When hard times hit, and you face overwhelming debt, it can be very difficult to keep up with all your bills. Falling behind on bond payments can have distressing results. You can very easily lose your property. There is, however, hope for those who find themselves in this situation.
The National Credit Act went into effect on June 1st, 2007. This introduced something called Debt Counseling or Debt Review. In effect, if you have over-extended yourself financially, this program is there to offer you help. It provides a way for you to restructure your debt. The eventual goal is to meet those outstanding obligations and credit agreements.
One way of doing that is with Debt Counseling. This program was developed to help consumers who simply could not meet their credit agreements and the fundamental living expenses. With this type of program, a debt counselor will negotiate with your creditors, and get reduced monthly payments. Creditors can no longer take legal action once a debt counselor has contacted them. The counselor, working on your behalf, will negotiate with your creditors. They work out monthly payments and usually get interest rates reduced. Debt counselors often charge a fee for their services.
Debt Counseling is one option. This is sometimes called Debt Review. Originally, it was developed to help consumers who could not handle their credit agreements and basic living expenses. With this program, a debt counselor parleys with all the consumer’s creditors, for reduced monthly repayments. Once a debt counselor has established contact with these creditors, they cannot take legal action against you. On behalf of the consumer, the debt counselor negotiates with creditors. They work out reduced monthly repayments, as well as reduced interest rates. Debt counselors usually charge a fee.
Debt settlement is another option. This solution involves negotiating with creditors and credit card companies, to settle on an amount of money to be paid, to consider the account paid in full. Most creditors are willing to settle, even if they do not get all their money. They know that if bankruptcy is filed, they receive nothing.

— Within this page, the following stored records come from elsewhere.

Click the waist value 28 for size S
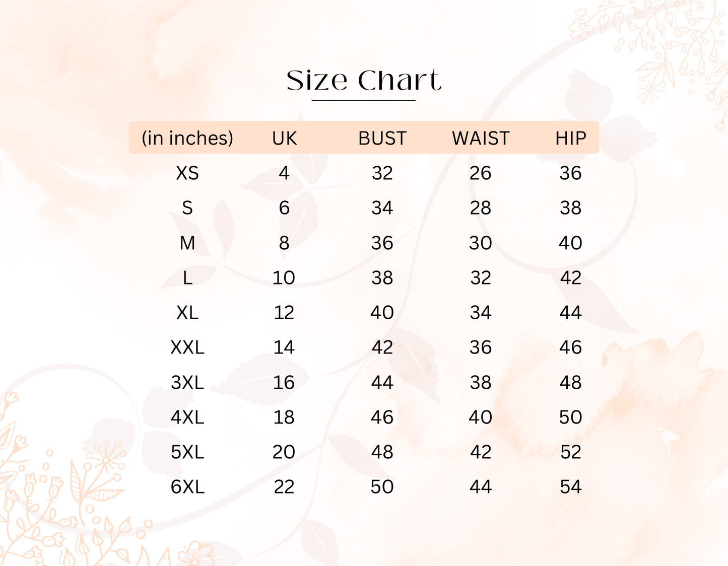This screenshot has height=566, width=728. [x=480, y=208]
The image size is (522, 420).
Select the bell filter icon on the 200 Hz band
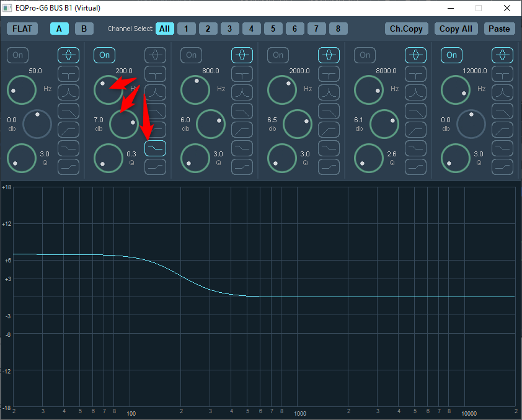155,55
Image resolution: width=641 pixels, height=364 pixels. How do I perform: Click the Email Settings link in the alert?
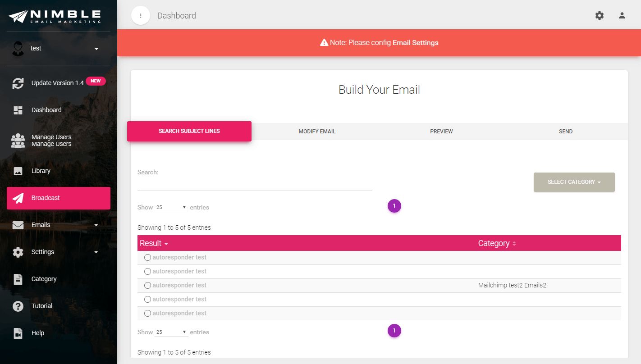[415, 43]
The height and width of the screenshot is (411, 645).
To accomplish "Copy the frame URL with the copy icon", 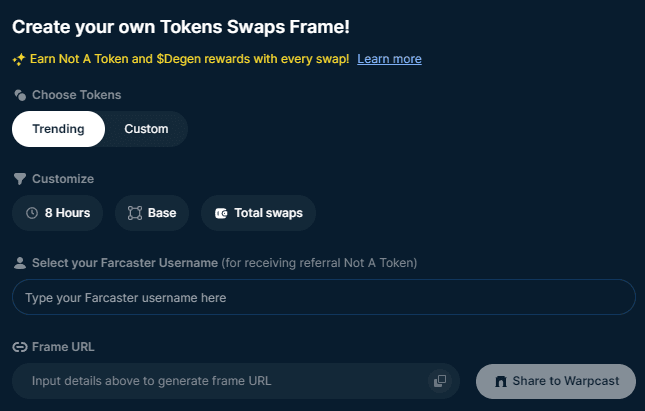I will pyautogui.click(x=440, y=381).
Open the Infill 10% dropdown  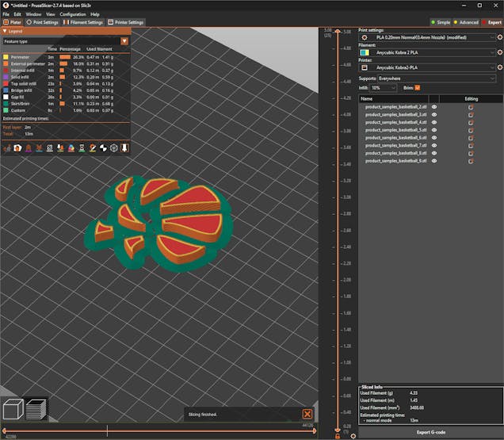(x=393, y=87)
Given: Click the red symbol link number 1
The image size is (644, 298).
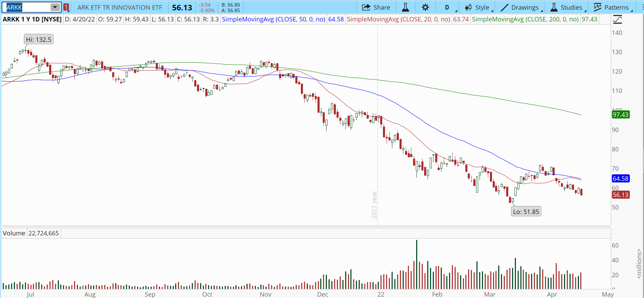Looking at the screenshot, I should 66,7.
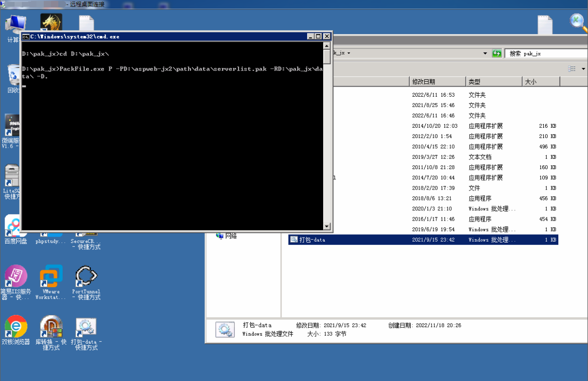Viewport: 588px width, 381px height.
Task: Expand the address bar history dropdown
Action: (x=485, y=53)
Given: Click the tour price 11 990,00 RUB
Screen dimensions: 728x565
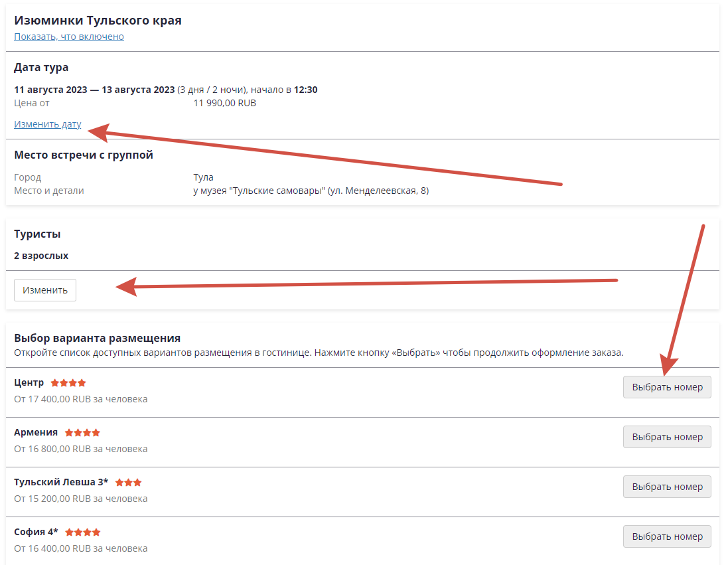Looking at the screenshot, I should (225, 103).
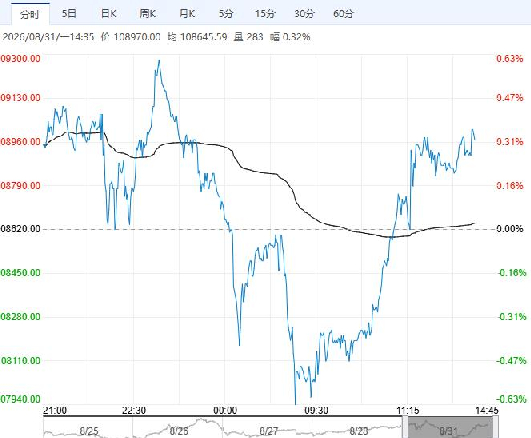Click the 00:00 time axis label
Screen dimensions: 531x438
(225, 411)
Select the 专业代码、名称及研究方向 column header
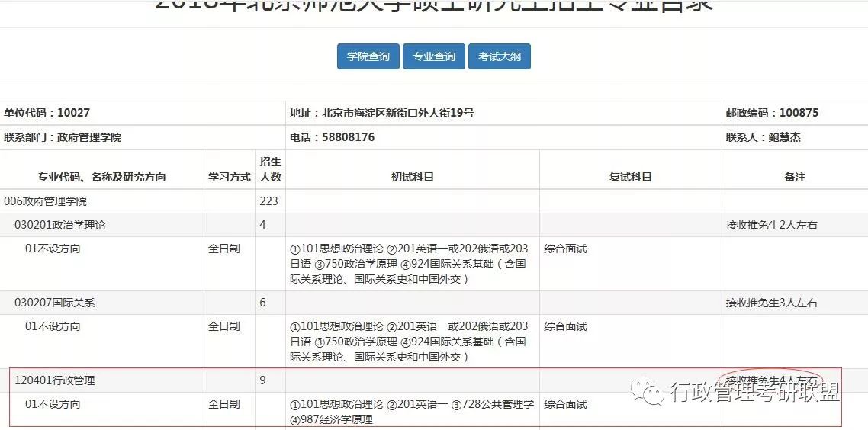 click(101, 177)
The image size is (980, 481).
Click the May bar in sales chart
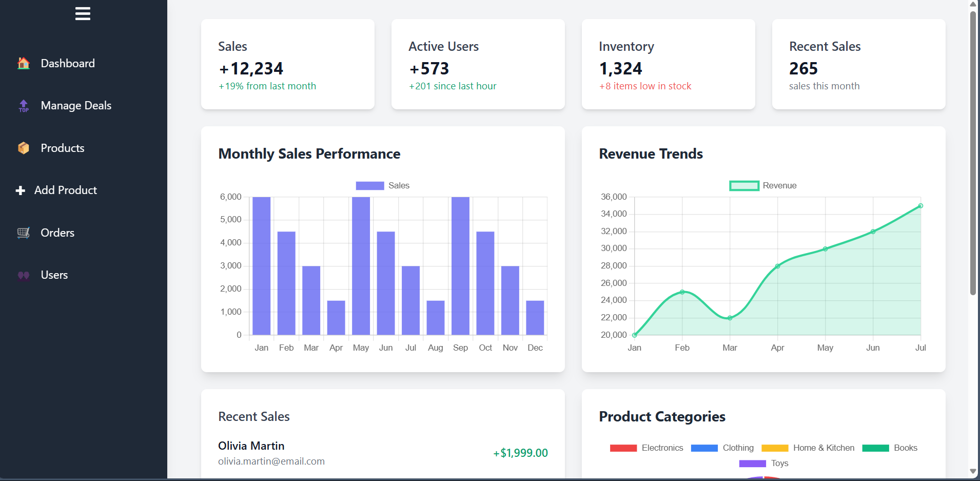pos(361,266)
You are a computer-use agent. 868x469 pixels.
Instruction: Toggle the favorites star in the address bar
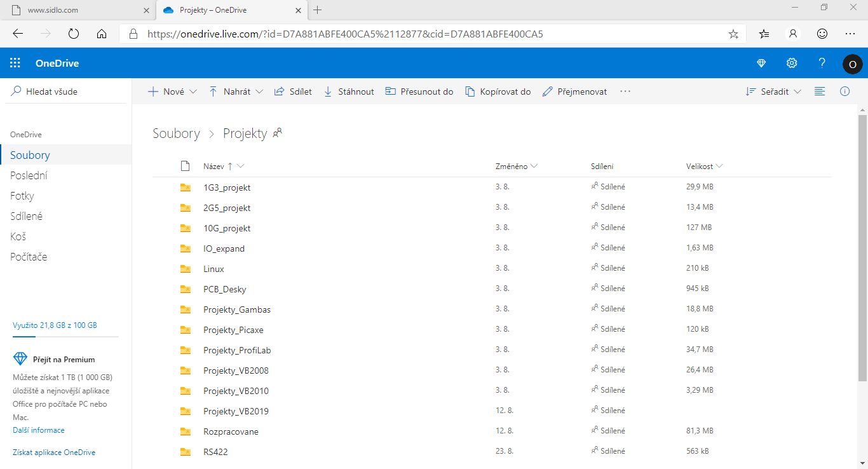click(x=733, y=34)
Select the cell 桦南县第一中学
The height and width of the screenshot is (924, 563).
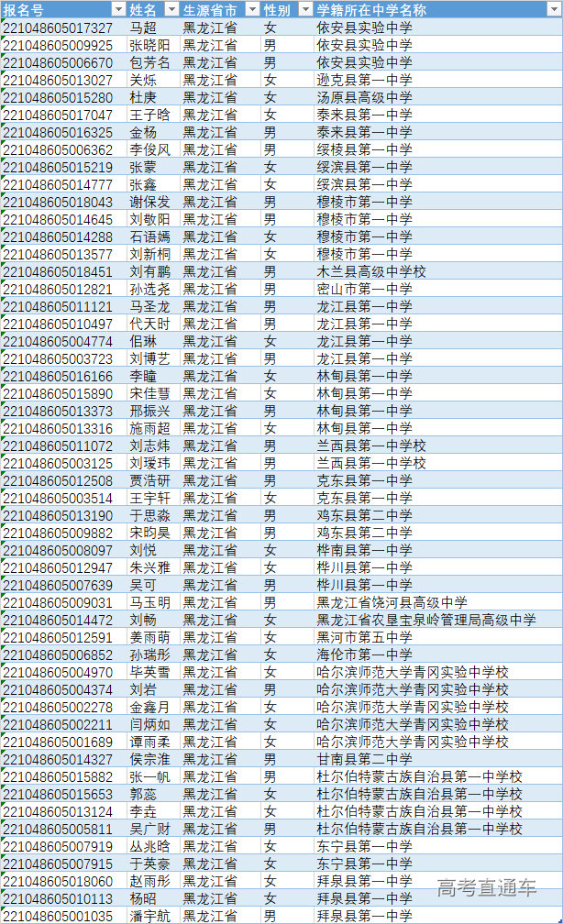coord(364,550)
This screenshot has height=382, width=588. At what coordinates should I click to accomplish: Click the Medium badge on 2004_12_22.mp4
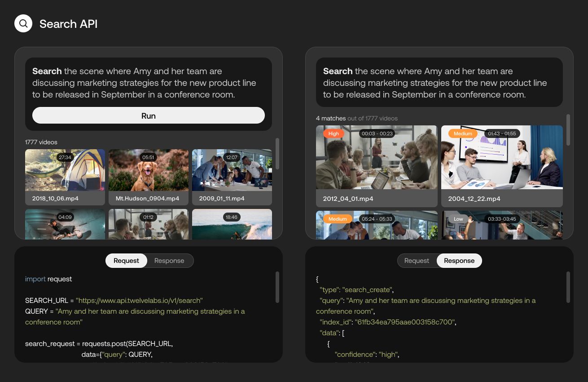(x=463, y=133)
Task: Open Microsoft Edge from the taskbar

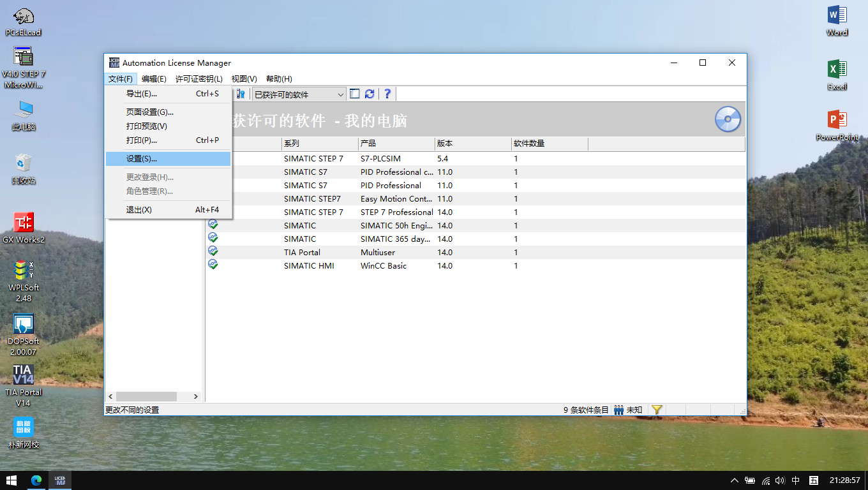Action: (36, 480)
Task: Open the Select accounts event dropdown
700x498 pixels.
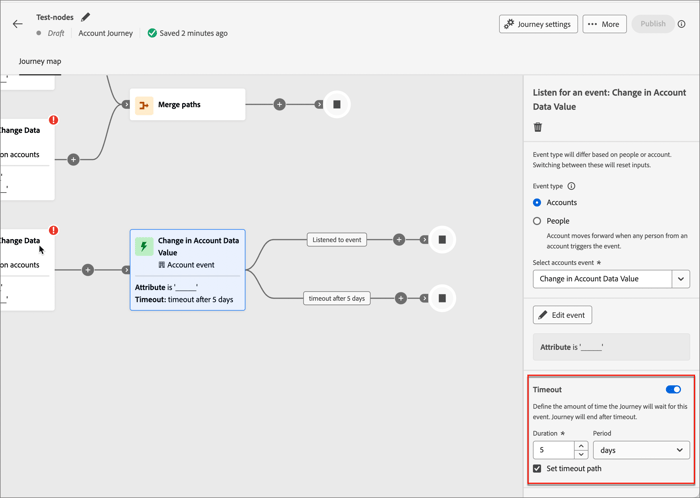Action: 680,279
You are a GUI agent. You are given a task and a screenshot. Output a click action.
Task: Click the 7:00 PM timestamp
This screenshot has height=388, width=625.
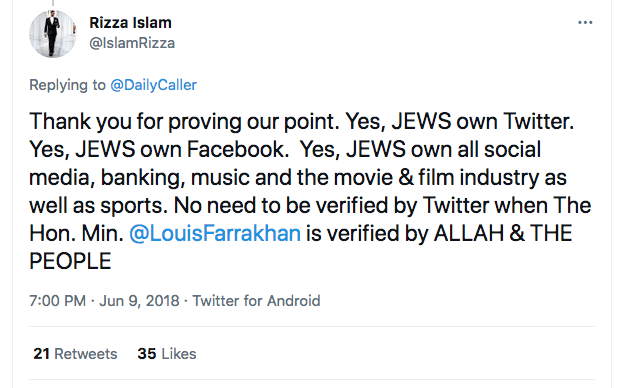[x=57, y=301]
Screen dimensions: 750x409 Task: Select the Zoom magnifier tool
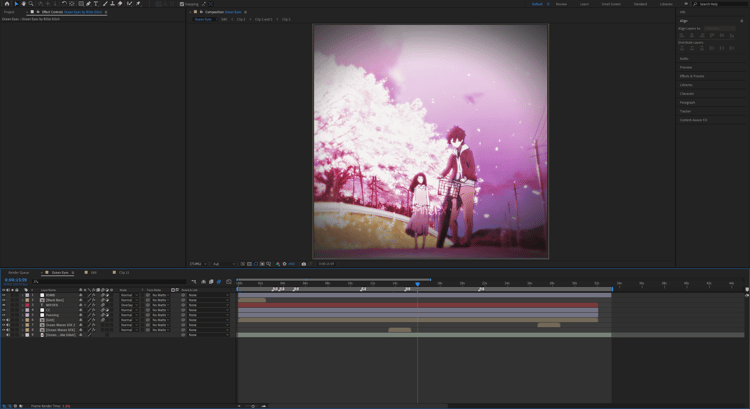coord(31,4)
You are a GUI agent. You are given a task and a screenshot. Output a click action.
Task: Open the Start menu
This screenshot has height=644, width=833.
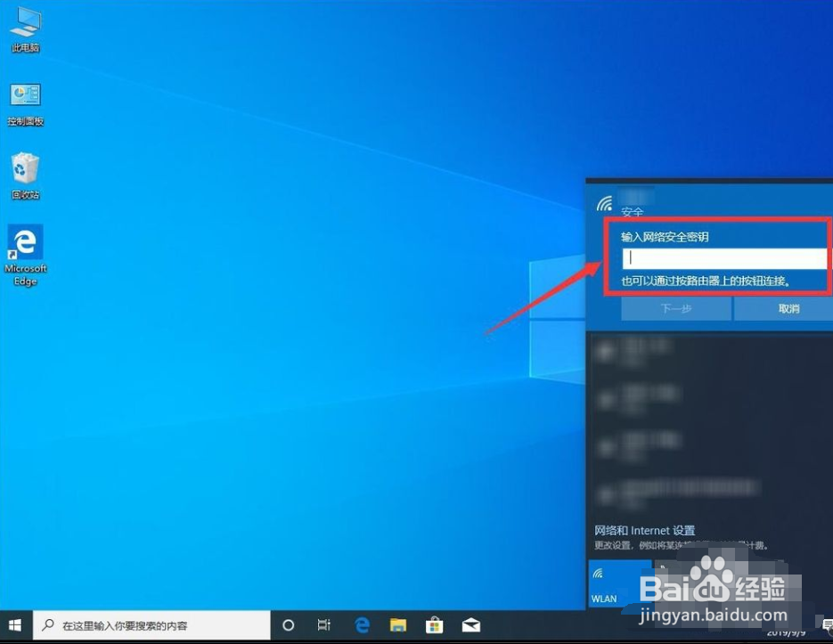15,624
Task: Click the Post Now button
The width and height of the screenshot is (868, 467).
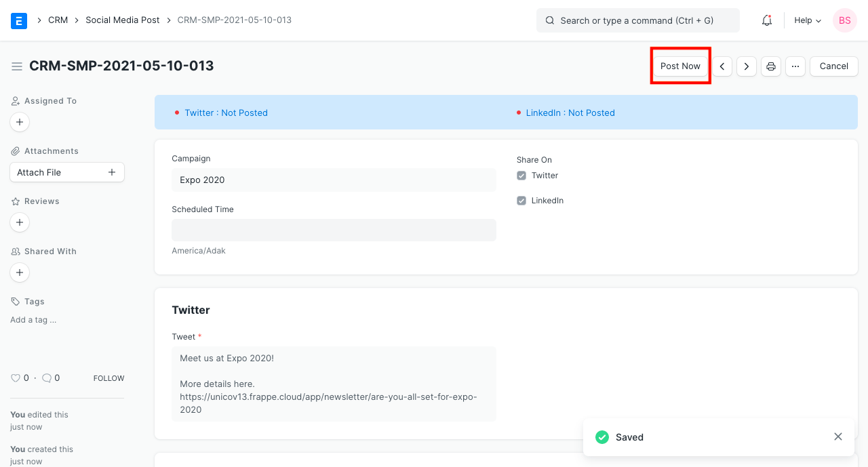Action: (680, 66)
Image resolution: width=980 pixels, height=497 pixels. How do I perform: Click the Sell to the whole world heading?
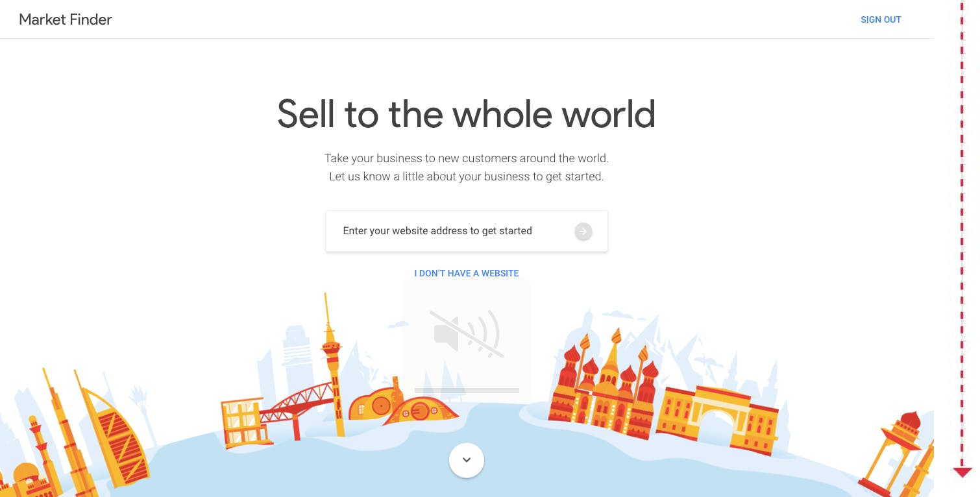pos(467,114)
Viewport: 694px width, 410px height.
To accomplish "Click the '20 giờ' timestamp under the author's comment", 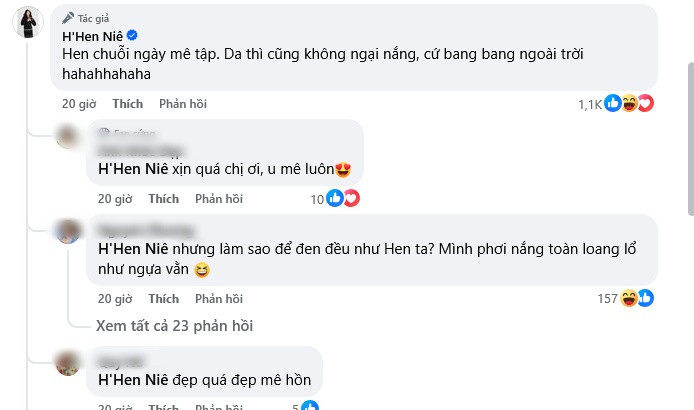I will click(79, 103).
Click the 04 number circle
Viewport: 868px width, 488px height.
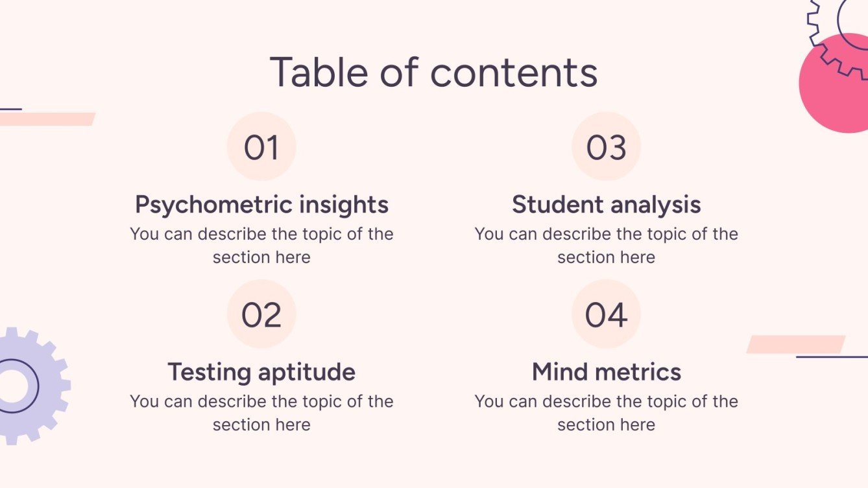click(x=606, y=315)
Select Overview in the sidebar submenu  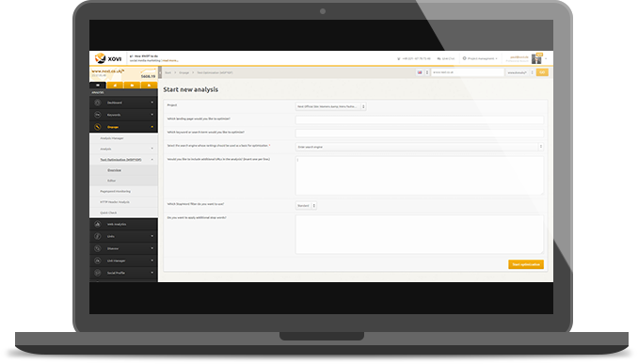tap(115, 170)
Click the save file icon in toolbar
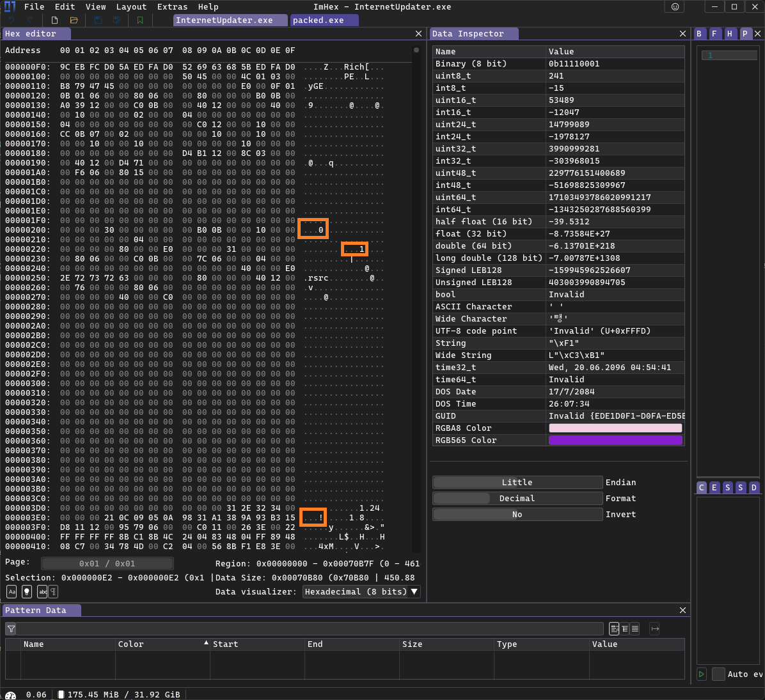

Debt consolidation is another option to consider. This necessitates taking out a loan to pay off your consolidated debts. Usually this gives the consumer a smaller interest rate to deal with, and means there is just one monthly payment, as opposed to paying each creditor separately.
Applying for bankruptcy should really be a last resort. When you choose bankruptcy, the damage to your credit rating is long term. Bankruptcy will require the debtor to liquidate all assets of any value. The money is then used to pay creditors, and any outstanding debt is negated.
One way to plan ahead is to take out a Bond Payment Protection Plan. It’s offered through most insurance companies, and can protect your bond payment.
One option is getting a Bond Payment Protection Plan. Many insurance companies offer plans that protect and cover your bond payment. In other words, if you are unable to make your payment, due to illness, unemployment, and various other reasons, the insurance company assumes the payment for you. If you choose to go this route, it is important to check pertinent provisions in your policy, and make sure you understand exactly what is covered, and under what conditions.